Le lendemain matin, sur la table de la terrasse, au milieu des bols, de la corbeille à pain et des pots de confitures, trônait un magnifique bouquet de mimosa, d’épis de lavande, de romarin, de coquelicots, de marguerites multicolores et bien plus encore. En m’approchant de la rambarde pour voir le lac, je vis Maman faire la planche comme chaque jour dans sa tunique blanche. Maman flottait dans son écrin blanc, les yeux vers le ciel et les oreilles à l’écoute des bruits des profondeurs, car pour commencer une journée elle pensait qu’il n’y avait rien de meilleur. En me retournant, je vis Papa qui regardait le bouquet d’un air heureux et satisfait. Mais en s’asseyant, il remarqua, à l’ombre des fleurs, une boîte de somnifères dont toutes les capsules étaient ouvertes et vides. Il me regarda dans les yeux avec un air curieux, se leva et se mit à dévaler le chemin du lac à la vitesse de la lumière, et moi j’étais resté planté là, paralysé dans mon pyjama, sans vouloir comprendre le drame qui s’était passé en bas. Je regardais Papa courir, je regardais Maman flotter, je regardais Papa s’approcher du corps de Maman qui était en train de dériver. Je l’avais regardé plonger tout habillé pour rejoindre Maman à la nage, et j’avais vu Maman s’éloigner doucement du rivage, les bras en croix dans sa tenue de nuit en tissu blanc.

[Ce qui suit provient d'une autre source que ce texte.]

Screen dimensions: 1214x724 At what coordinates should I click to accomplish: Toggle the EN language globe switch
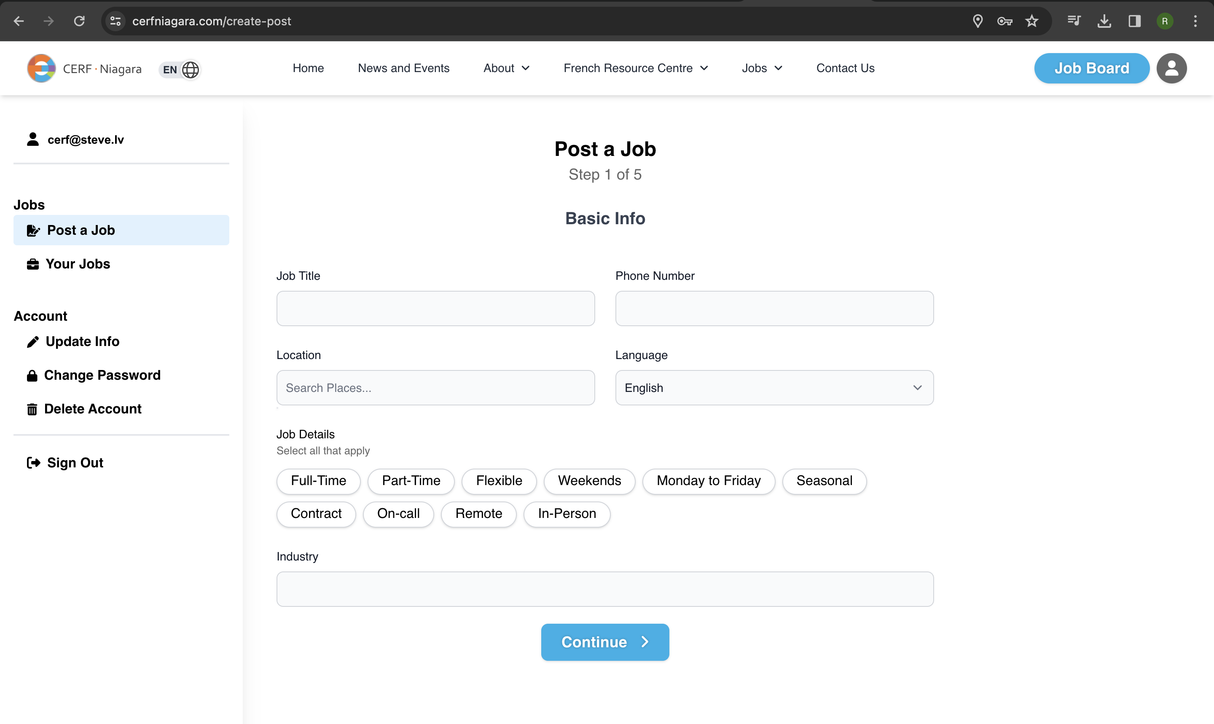pos(180,69)
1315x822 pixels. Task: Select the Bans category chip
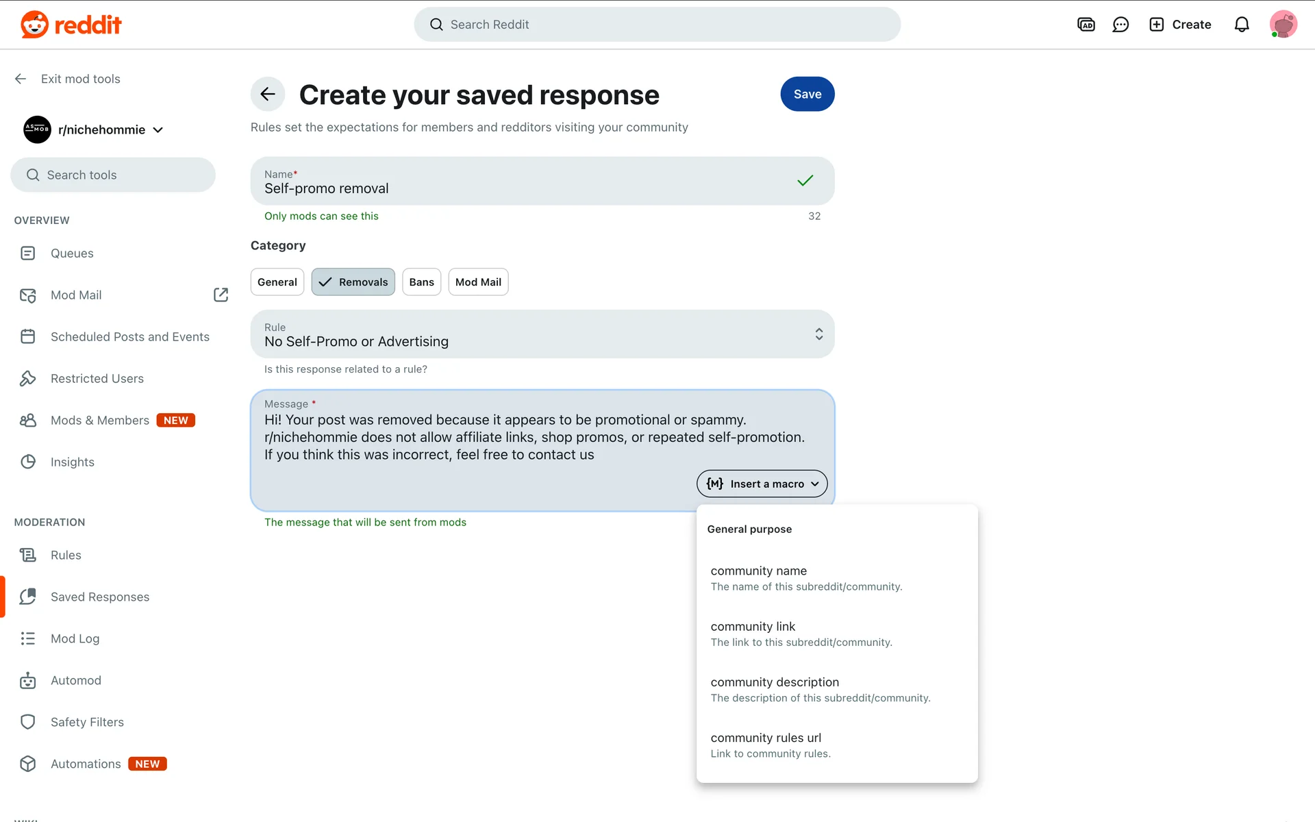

Après avoir sorti Maman du lac, Papa l’avait déposée sur les galets. Il avait essayé de la ranimer, il la touchait partout, il appuyait sur sa poitrine comme un fou, il essayait de la faire revivre, l’embrassait pour lui donner son air, lui montrer son amour et ses sentiments. Je ne me souviens plus être descendu et pourtant je m’étais retrouvé à ses côtés, tenant la main glacée de Maman, tandis qu’il continuait de l’embrasser et de lui parler. Il lui parlait comme si elle entendait, il lui parlait comme si elle vivait, il lui disait que ce n’était pas grave, qu’il la comprenait, que tout allait s’arranger, qu’il ne fallait pas s’inquiéter, que c’était un mauvais moment à passer, qu’ils allaient bientôt se retrouver. Et Maman le regardait, le laissait parler, elle savait très bien que tout était terminé, qu’il se racontait des mensonges. Alors les yeux de Maman restaient ouverts pour ne pas lui faire de peine, parce que certains mensonges valent toujours mieux que la vérité. Moi, j’avais très bien compris que c’était fini, j’avais compris le sens des paroles qu’elle avait prononcées dans mon lit. Et je pleurais, je pleurais comme jamais, parce que je m’en voulais de ne pas avoir ouvert les yeux dans le noir, je pleurais parce que je regrettais de ne pas avoir compris plus tôt que sa solution c’était de disparaître, de nous dire au revoir, de s’en aller pour ne plus nous embêter avec ses crises du grenier, pour ne plus nous faire subir ses obsessions, ses cris et ses hurlements à n’en plus finir. Je pleurais d’avoir compris trop tard, tout simplement. Si seulement j’avais ouvert les yeux, si je lui avais répondu, si je l’avais retenue pour qu’elle dorme avec moi, si je lui avais dit que, folie ou pas, elle était très bien comme ça, elle n’aurait certainement pas fait ça, elle n’aurait certainement pas été se baigner pour la dernière fois. Mais je n’avais rien fait, rien dit, alors elle était là, le corps froid et les yeux ailleurs à écouter notre douleur, sans voir nos yeux pleins de larmes et d’effroi.